Légère, fine, élégante, poétique, la musique du sextet de Roberto Négro sonne comme un quintet chambriste, piano et cordes accompagnant une soprano, rappelant des mélodies de Chabrier, Ravel ou Debussy, mêlées de riffs répétitifs à la Reich, tempos tournoyant, lancinants, cordes soyeuses, grinçantes, chansons nostalgiques entre humour et mystère surréaliste, formation magnifique créant un univers subtil, où se croisent bonheurs éphémères, amore dolorosa, grain de folie douce de musiciens en osmose, autour de cette suite drôlement amoureuse.


Brad Meldhau

Théâtre de l’Archipel, 10 octobre

Hors des codes de l’improvisation autour de la note bleue, égrenant comme des ritournelles, les flamboyant hymnes monolithiques du rock, Neil Young, Brian Wilson, Lennon / Mc Cartney, Pete Townshend, Meldhau déconstruit patiemment comme un mécano d’enfant, ces chansons mythiques aux mélodies entêtantes, plongeant avec une ferveur compulsive, dans de longues variations, donnant l’impression de voir deux mains libres de toutes contraintes, se frayant sans se perdre, un chemin connu d’elles seules, dans un labyrinthe de notes blanches et noires, guidées par un cerveau affamé d’aventures : très grand concert !


Donkey Monkey

Conservatoire régional, 13 octobre

Autant éclectique qu’espiègle, aussi joueur qu’imprévisible, le duo iconoclaste de l’âne et du singe, passe à la moulinette, contines enfantines sur tempos rock, dérapages free-jazz pimentés de folklores nippons, dissonances et puissants martellement rythmiques piano/batterie, caresses bruitistes cymbales /cordes préparées, unissons vocaux drolatiques du Donkey Monkey, alias Eve Risser et Yuko Oshima, bousculant sans complexes les codes musicaux transgenres, avec une science musicale véloce, burlesque, et une fraîcheur spontanée enthousiasmante.

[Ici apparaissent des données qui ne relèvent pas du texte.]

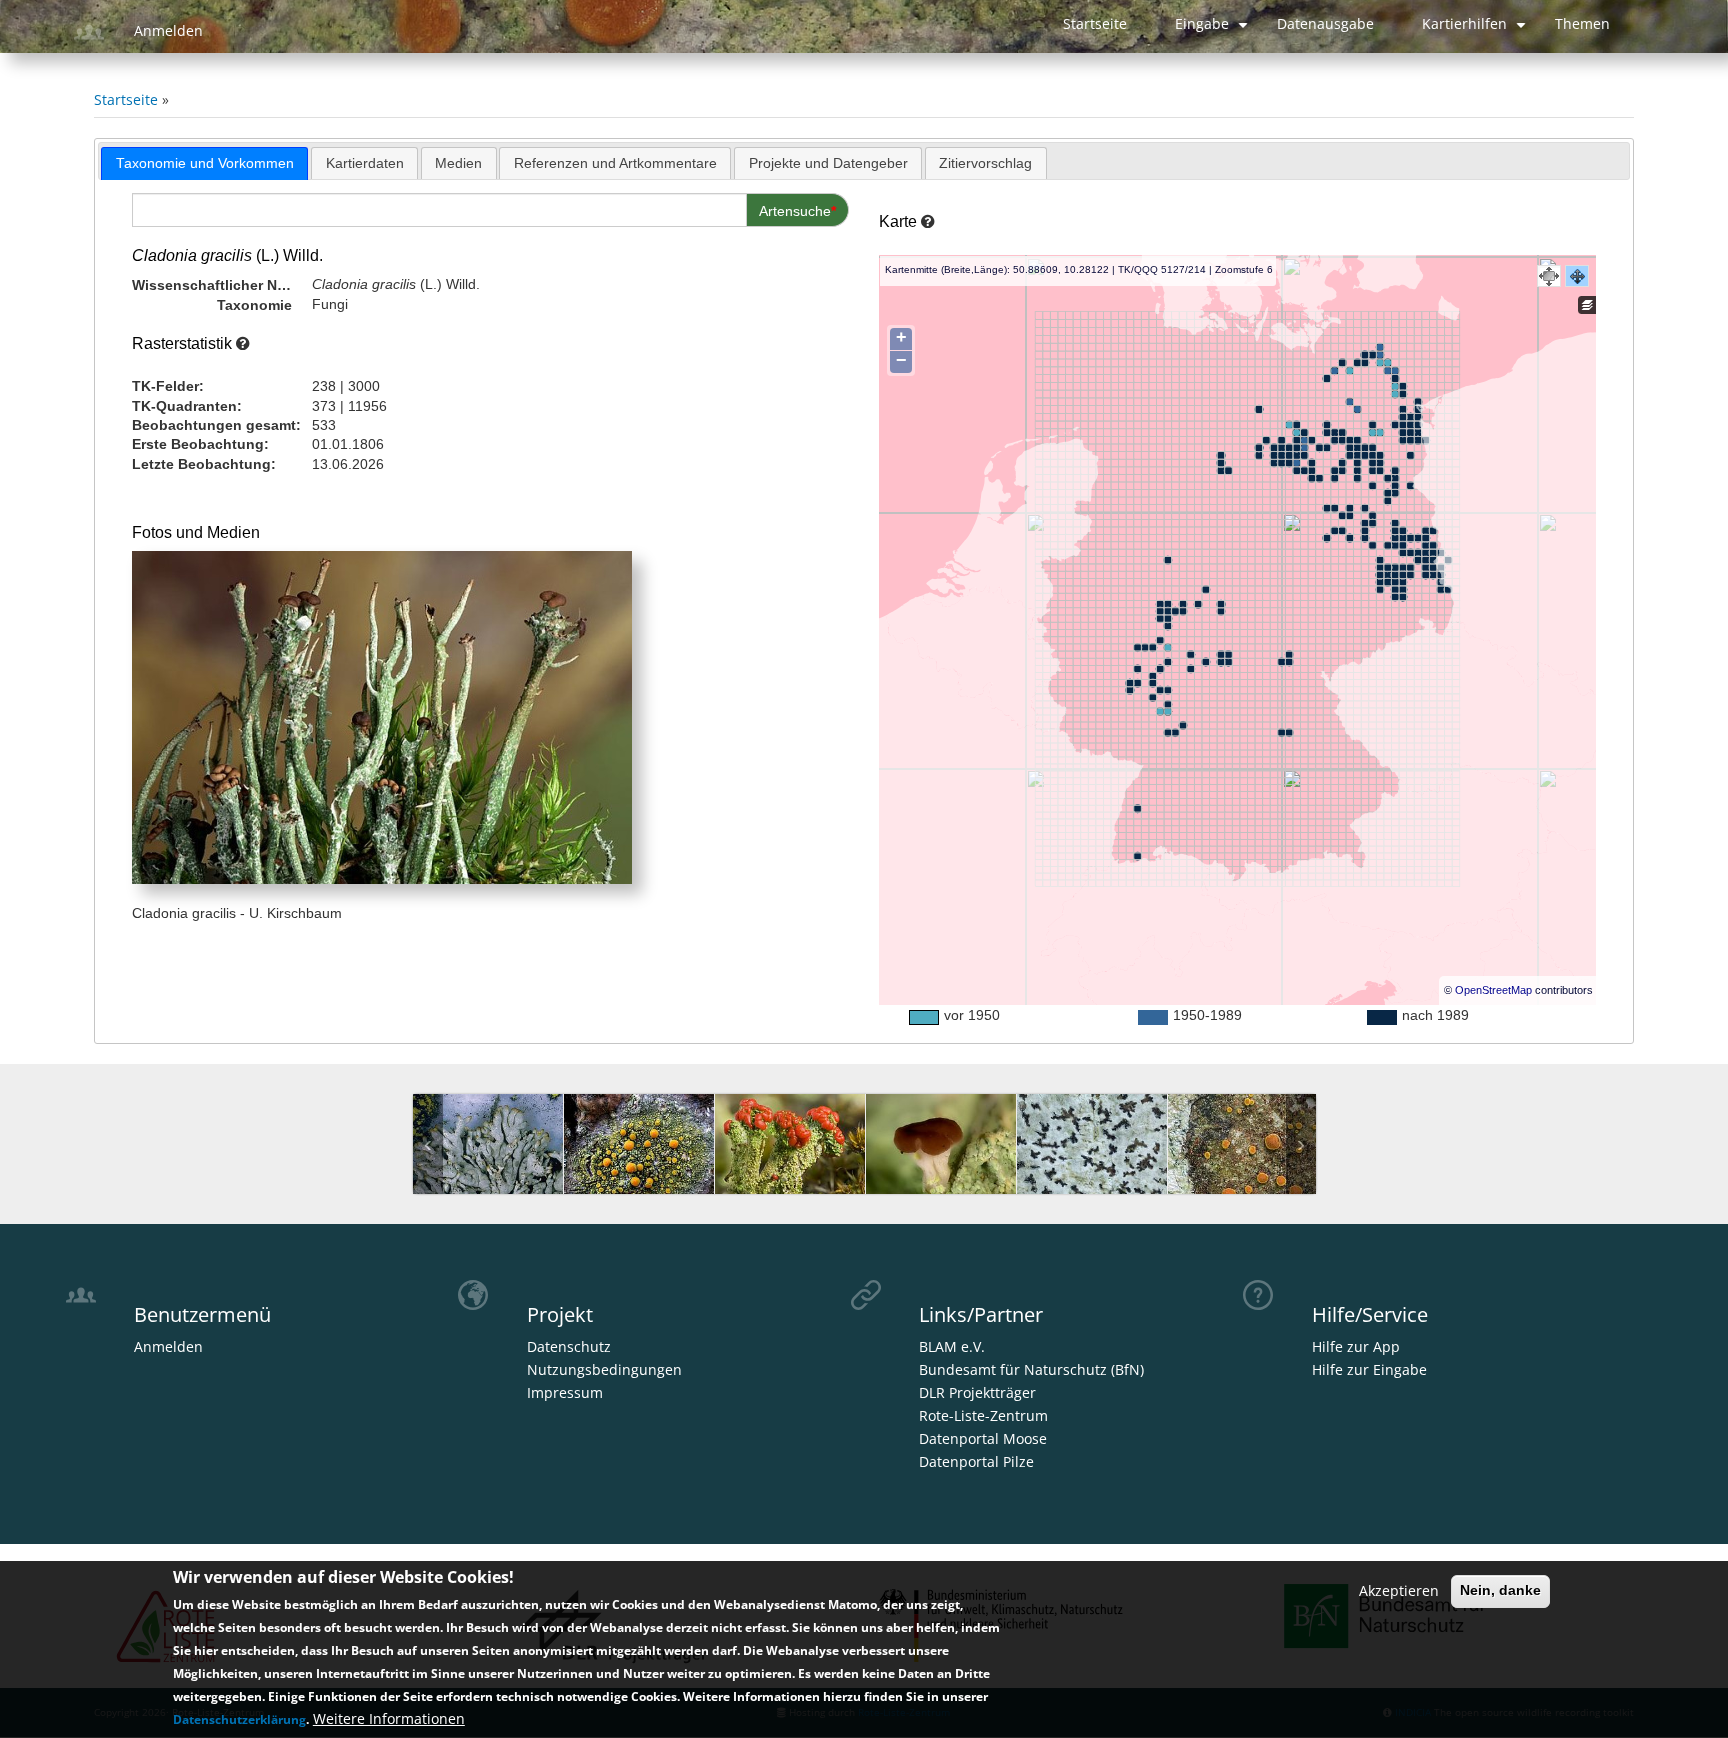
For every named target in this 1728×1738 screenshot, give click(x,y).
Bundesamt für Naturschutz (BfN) (1031, 1370)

ONJ Direction Olivier Benoit

Conservatoire régional, 13 octobre

Puissante rythmique aux accents d’un rock alternatif énergique, quartet socle, resserré autour de la guitare électrique de Benoit, clavier Rhodes hypnotisant de Brousseau, basse percutante et incisive de Daniel, batterie tellurique d’Echampard, propulsant une impressionnante machinerie de cuivres ardents, trombone, trompette, saxophones, clarinettes, de Fourneyron, Martinez, Grimal, Madiot, et Dousteyssier, paire contemporaine violon /piano de Ceccaldi /Agnel, l’ONJ impressionne, dès les premières notes, son compact, très grande cohésion de jeu.

Atmosphères de paysages industriels désolés, tempo lent tel un glas du piano métronome, faisant émerger les tentions paroxystiques du violon, souffle des vents porté par la pulsation de vagues rythmiques déferlantes, d’où émergent d’intenses solos, chant Kurt Weillien de la trompette, raucité vive du ténor, vélocité du trombone, alto lyrique, clarinette free-sonnante, l’Orchestre National de Jazz, dont l’appellation nationaliste ne ressemble en rien à la conception internationalement cosmopolite de la formation, aux titres affirmés, « l’effacement des traces », « révolution », « détournement », évoquant fraternellement les vibrations des capitales d’Europe, Paris, Berlin et bientôt Rome, fusionnant avec maestria, énergie rock, sophistication des thèmes, masse orchestrale radicalement contemporaine, dérapages free, chorus engagés, offre une musique fortement originale, balayant des sarcasmes jaloux, dans le microcosme d’un jazz conservateur.